DATASET:
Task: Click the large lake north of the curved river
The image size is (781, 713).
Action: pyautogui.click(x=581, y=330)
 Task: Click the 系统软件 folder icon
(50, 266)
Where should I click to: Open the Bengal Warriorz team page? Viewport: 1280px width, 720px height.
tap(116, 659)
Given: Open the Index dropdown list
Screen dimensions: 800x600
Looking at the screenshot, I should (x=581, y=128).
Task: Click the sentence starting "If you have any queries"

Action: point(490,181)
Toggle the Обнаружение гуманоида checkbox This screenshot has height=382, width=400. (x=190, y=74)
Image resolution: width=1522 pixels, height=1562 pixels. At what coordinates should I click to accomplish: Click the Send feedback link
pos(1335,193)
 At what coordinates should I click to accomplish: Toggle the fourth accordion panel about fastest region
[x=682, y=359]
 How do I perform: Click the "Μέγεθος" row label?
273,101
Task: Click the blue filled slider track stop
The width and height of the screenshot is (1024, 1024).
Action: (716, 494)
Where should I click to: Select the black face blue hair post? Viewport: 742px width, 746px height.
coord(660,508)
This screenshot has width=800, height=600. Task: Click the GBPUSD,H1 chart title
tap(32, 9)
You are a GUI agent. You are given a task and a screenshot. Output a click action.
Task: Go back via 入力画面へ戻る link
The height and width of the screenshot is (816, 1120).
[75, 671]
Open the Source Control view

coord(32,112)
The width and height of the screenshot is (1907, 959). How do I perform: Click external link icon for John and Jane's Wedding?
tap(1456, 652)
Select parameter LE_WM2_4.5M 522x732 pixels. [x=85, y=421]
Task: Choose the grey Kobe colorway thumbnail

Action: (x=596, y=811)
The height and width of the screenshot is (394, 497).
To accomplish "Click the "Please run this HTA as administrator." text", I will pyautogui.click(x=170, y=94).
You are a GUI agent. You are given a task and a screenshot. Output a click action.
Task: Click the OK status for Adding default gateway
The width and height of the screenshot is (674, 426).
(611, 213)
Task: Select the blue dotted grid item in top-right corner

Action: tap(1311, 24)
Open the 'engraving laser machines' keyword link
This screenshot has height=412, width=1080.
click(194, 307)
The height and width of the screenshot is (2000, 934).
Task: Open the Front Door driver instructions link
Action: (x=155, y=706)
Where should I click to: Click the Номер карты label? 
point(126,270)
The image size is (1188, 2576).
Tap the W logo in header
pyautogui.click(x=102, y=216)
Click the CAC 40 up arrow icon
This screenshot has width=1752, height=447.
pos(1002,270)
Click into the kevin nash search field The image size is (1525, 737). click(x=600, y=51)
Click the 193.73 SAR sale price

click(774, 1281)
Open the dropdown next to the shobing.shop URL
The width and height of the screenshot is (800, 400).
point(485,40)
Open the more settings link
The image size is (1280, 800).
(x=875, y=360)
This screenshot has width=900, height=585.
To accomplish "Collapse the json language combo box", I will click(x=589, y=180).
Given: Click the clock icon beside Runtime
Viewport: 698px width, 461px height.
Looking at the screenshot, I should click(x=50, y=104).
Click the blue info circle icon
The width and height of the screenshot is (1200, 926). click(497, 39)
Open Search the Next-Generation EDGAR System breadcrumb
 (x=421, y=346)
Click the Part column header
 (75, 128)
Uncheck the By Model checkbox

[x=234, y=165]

WORK ORDER: Scan the records above for the lines holding "The height and width of the screenshot is (394, 497)." and "Click into the". Transcribe those two and every line between them word for word, and no others.

RESULT OF THE TASK:
The height and width of the screenshot is (394, 497).
To accomplish "Click the "Please run this HTA as administrator." text", I will pyautogui.click(x=170, y=94).
You are a GUI agent. You are given a task and a screenshot. Output a click action.
Task: Click the OK status for Adding default gateway
The width and height of the screenshot is (674, 426).
(611, 213)
Task: Select the blue dotted grid item in top-right corner

Action: tap(1311, 24)
Open the 'engraving laser machines' keyword link
This screenshot has height=412, width=1080.
click(194, 307)
The height and width of the screenshot is (2000, 934).
Task: Open the Front Door driver instructions link
Action: (x=155, y=706)
Where should I click to: Click the Номер карты label? 
point(126,270)
The image size is (1188, 2576).
Tap the W logo in header
pyautogui.click(x=102, y=216)
Click the CAC 40 up arrow icon
This screenshot has width=1752, height=447.
pos(1002,270)
Click into the kevin nash search field The image size is (1525, 737). click(x=600, y=51)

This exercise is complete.